Se trata de la famosa arrabiata italiana, que recibe este nombre por su sabor picante y que es originaria de la región de Lazio. Si se desea menos fuerte, añadiremos menos guindilla. Y si se tiene oportunidad, se recomienda utilizar peperoncinos, minúsculos pimientos rojos picantes, parecidos a las cayenas, que son originarios de Italia. Esta salsa se emplea para enriquecer todo tipo de pasta, fresca, seca, corta y larga. El toque final es mezclar la pasta con la salsa, echar perejil picado fresco y rallar por encima un poco de queso Pecorino. También es una salsa que puede acompañar a carnes y pescados.
Salsa de guindilla ('arrabiata')
20 min
fácil
4 comensales

Ingredientes
- 400 gramos de tomates maduros
- 2 dientes de dientes de ajo
- 1 unidades de cebolla grande
- 2 unidades de guindilla picantes
- 2 cucharadas de aceite de oliva virgen extra
- sal
Preparación
- Retiramos las semillas y el tallo a las guindillas -es donde se encuentra lo más picante- y las cortamos en aros.

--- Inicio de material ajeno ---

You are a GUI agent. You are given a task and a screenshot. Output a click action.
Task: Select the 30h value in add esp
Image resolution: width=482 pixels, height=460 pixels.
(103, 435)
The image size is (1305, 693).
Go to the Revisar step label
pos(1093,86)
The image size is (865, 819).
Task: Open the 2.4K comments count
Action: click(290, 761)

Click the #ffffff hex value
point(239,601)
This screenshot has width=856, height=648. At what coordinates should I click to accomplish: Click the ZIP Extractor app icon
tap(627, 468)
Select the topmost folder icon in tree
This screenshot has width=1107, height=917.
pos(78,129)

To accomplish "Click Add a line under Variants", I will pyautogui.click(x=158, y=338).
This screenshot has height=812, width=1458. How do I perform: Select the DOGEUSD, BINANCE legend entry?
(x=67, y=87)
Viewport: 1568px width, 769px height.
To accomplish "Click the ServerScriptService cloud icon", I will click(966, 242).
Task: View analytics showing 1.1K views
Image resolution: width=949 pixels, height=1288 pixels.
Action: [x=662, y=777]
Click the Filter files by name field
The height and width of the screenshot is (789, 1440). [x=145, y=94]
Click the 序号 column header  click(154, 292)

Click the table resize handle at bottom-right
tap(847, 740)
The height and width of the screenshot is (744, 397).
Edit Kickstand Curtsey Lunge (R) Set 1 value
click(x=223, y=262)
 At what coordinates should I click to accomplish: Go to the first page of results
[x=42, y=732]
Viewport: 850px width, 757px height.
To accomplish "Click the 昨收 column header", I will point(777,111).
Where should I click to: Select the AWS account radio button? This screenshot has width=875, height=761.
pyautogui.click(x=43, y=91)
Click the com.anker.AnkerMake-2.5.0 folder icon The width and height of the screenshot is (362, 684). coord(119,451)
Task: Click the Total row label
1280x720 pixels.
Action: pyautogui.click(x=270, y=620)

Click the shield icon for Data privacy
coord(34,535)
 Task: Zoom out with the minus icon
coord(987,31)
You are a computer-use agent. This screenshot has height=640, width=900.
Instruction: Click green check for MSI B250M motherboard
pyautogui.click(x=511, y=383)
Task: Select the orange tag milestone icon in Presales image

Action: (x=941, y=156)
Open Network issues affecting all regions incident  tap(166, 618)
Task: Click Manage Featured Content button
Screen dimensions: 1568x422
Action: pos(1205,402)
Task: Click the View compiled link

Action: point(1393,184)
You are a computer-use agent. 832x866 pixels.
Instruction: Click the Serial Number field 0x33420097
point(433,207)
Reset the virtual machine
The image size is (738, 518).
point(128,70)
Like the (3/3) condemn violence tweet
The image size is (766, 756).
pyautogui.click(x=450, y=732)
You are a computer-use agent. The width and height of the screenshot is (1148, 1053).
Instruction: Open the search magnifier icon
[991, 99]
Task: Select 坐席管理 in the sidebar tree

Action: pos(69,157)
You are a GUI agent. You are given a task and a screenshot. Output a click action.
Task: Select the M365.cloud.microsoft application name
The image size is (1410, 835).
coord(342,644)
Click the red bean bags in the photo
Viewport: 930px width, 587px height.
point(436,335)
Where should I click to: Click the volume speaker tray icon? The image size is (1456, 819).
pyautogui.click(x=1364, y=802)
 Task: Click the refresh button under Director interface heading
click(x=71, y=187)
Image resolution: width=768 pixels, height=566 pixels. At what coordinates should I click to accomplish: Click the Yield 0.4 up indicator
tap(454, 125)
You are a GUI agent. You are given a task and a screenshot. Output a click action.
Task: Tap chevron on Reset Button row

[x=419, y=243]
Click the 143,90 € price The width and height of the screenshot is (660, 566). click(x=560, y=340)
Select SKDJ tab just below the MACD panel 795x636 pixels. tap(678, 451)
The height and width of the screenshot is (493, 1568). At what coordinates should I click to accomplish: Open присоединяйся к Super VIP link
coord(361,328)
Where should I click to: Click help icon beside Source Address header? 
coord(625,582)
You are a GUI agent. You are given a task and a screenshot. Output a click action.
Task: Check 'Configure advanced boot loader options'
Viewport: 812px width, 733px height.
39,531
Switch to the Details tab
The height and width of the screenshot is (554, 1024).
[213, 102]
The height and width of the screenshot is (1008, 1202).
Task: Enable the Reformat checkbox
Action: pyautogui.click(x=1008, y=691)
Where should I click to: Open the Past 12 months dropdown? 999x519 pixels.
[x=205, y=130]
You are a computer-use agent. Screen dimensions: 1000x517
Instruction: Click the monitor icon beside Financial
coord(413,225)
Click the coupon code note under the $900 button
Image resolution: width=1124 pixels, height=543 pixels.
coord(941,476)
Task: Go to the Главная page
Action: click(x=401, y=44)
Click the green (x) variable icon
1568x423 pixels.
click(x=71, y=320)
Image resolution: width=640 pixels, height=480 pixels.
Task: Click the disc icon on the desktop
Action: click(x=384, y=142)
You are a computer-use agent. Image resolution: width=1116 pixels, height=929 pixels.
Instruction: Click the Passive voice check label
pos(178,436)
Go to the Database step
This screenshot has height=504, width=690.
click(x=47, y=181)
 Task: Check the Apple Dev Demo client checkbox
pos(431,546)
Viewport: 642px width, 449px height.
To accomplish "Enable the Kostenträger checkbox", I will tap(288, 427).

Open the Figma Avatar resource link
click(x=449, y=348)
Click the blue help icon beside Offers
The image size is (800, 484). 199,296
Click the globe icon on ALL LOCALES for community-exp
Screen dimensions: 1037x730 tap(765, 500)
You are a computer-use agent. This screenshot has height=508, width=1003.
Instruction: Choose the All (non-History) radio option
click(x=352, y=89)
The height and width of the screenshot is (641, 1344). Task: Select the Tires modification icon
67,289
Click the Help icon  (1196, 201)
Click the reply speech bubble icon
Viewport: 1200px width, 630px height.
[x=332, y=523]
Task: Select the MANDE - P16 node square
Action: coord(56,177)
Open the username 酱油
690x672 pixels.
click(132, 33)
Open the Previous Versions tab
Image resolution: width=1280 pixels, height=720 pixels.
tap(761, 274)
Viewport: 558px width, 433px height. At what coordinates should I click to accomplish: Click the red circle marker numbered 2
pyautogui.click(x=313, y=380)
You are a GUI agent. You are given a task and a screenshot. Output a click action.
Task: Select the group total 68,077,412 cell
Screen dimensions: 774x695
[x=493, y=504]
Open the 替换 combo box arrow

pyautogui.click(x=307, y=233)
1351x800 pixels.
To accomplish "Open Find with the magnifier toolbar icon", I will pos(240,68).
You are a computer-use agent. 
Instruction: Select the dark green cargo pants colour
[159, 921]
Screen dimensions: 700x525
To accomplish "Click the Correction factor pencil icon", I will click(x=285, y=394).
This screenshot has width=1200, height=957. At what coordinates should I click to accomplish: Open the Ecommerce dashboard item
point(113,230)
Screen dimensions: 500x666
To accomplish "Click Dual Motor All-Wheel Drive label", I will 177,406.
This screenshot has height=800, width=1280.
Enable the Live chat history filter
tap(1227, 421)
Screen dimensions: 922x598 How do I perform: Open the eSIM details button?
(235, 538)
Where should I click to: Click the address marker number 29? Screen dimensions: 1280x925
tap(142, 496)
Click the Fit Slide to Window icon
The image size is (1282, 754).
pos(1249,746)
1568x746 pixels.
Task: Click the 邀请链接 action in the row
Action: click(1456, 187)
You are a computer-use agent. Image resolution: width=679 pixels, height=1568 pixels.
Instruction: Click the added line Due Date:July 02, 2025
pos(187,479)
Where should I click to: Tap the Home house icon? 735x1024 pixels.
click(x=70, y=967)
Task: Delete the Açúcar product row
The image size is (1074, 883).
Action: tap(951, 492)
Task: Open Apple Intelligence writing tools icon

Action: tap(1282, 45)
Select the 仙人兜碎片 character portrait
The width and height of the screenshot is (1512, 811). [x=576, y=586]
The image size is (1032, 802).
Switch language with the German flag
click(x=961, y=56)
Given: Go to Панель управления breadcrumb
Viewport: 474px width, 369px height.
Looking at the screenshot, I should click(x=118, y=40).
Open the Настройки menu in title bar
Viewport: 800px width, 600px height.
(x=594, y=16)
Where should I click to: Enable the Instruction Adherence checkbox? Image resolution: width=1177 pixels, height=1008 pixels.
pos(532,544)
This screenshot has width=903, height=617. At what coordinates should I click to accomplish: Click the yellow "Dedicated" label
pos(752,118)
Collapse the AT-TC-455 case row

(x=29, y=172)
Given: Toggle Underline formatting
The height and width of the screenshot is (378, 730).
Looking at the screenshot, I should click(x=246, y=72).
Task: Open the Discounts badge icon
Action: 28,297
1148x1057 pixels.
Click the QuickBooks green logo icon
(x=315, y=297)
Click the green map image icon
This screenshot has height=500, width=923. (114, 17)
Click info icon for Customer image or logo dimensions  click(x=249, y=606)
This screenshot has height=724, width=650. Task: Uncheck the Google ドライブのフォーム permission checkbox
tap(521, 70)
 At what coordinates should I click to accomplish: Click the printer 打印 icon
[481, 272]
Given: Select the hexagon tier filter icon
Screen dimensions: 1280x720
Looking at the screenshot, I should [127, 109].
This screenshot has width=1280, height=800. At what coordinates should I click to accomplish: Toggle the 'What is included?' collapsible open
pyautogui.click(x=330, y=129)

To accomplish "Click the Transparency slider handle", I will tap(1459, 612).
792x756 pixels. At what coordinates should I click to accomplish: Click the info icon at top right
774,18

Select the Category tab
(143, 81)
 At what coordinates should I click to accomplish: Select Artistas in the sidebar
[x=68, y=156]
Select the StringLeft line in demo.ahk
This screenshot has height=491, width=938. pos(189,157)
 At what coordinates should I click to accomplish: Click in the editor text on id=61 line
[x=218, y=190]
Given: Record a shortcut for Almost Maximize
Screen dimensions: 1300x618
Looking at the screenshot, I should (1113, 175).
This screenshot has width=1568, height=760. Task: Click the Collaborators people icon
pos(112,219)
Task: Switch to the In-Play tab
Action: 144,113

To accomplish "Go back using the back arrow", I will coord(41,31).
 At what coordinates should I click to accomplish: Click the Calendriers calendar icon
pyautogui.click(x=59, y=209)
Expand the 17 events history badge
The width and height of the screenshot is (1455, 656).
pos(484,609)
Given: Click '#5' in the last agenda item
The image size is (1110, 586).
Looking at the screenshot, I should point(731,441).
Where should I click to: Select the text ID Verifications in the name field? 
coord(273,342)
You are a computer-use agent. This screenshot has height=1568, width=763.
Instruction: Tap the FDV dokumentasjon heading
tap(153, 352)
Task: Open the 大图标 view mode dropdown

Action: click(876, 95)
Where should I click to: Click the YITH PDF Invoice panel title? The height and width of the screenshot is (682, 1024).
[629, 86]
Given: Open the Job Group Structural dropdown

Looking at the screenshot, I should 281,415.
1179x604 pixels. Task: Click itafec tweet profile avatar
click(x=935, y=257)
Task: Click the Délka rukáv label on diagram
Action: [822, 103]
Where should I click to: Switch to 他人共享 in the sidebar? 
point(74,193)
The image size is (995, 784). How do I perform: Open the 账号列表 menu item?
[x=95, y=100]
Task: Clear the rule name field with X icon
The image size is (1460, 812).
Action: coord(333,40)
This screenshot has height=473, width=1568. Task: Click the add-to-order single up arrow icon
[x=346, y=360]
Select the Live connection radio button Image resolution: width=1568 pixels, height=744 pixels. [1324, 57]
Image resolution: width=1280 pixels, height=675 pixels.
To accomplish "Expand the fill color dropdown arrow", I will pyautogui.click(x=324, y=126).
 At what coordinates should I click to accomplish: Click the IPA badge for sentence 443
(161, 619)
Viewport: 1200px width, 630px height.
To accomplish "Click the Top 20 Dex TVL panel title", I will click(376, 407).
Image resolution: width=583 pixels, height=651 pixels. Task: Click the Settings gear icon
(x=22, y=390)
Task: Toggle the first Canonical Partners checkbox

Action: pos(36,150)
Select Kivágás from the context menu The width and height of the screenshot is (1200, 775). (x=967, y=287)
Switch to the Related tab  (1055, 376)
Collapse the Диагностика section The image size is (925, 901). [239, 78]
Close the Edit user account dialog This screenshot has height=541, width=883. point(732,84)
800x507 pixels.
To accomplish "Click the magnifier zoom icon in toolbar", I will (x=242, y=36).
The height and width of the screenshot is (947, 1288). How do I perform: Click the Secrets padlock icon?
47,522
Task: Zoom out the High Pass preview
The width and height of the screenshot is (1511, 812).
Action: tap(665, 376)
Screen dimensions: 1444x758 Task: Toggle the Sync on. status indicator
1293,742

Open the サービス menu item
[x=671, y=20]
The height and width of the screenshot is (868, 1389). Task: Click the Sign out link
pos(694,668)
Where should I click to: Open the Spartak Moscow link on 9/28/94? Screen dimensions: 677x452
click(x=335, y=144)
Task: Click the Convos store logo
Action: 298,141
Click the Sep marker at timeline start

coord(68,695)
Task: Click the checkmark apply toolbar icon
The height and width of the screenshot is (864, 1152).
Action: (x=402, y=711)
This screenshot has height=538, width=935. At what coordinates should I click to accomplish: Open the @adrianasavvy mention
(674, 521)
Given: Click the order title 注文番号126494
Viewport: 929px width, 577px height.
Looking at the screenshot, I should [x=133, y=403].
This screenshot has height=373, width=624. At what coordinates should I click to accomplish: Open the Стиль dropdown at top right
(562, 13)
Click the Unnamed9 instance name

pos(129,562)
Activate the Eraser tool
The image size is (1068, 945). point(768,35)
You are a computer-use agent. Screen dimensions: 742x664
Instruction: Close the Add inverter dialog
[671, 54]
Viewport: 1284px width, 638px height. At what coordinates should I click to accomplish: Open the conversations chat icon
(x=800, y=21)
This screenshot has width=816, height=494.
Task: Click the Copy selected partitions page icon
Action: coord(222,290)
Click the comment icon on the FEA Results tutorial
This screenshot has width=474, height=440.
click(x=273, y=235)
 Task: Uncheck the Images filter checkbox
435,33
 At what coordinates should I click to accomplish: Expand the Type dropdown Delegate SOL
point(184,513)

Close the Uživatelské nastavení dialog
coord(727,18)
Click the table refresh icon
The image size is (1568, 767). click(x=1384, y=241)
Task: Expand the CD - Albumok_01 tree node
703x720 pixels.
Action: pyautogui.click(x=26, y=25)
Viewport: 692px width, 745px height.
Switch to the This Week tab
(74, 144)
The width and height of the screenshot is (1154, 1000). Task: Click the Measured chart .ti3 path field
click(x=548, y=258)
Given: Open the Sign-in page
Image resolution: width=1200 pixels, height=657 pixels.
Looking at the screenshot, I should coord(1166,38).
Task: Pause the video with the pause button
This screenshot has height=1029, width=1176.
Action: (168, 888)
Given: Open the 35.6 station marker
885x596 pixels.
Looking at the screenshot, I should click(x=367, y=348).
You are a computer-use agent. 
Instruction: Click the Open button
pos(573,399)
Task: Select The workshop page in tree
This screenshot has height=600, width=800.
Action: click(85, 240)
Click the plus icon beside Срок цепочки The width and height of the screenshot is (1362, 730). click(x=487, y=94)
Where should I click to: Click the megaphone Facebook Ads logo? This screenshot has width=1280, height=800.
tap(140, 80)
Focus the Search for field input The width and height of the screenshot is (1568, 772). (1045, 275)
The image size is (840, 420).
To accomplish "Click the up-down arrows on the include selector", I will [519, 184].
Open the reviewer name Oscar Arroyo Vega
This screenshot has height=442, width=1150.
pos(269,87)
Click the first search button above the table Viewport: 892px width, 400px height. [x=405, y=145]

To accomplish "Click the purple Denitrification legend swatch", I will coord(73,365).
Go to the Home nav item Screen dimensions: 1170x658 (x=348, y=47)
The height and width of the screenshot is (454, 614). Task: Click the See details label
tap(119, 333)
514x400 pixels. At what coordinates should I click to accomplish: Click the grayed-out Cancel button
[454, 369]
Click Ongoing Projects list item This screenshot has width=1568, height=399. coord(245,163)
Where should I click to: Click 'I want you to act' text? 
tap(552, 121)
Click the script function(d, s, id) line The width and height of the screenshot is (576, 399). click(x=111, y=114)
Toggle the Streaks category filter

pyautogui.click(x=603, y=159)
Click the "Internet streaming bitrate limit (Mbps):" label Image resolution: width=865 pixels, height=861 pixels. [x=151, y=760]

- Pelamos y picamos la cebolla y los ajos.
- Pelamos los tomates, partirlos por la mitad, retirar las semillas y cortarlos en dados pequeños.
- Calentamos el aceite en una sartén y rehogamos el ajo picado.
- Cuando comience a coger color, añadimos la cebolla picada y rehogamos 5 minutos más.
- Incorporamos los tomates picados y cocinar 5 minutos a fuego medio.
- Añadimos los aros de guindilla, sazonamos con sal y cocemos a fuego medio 15 minutos.
- Desmenuzamos con un tenedor los trozos de tomate durante la cocción.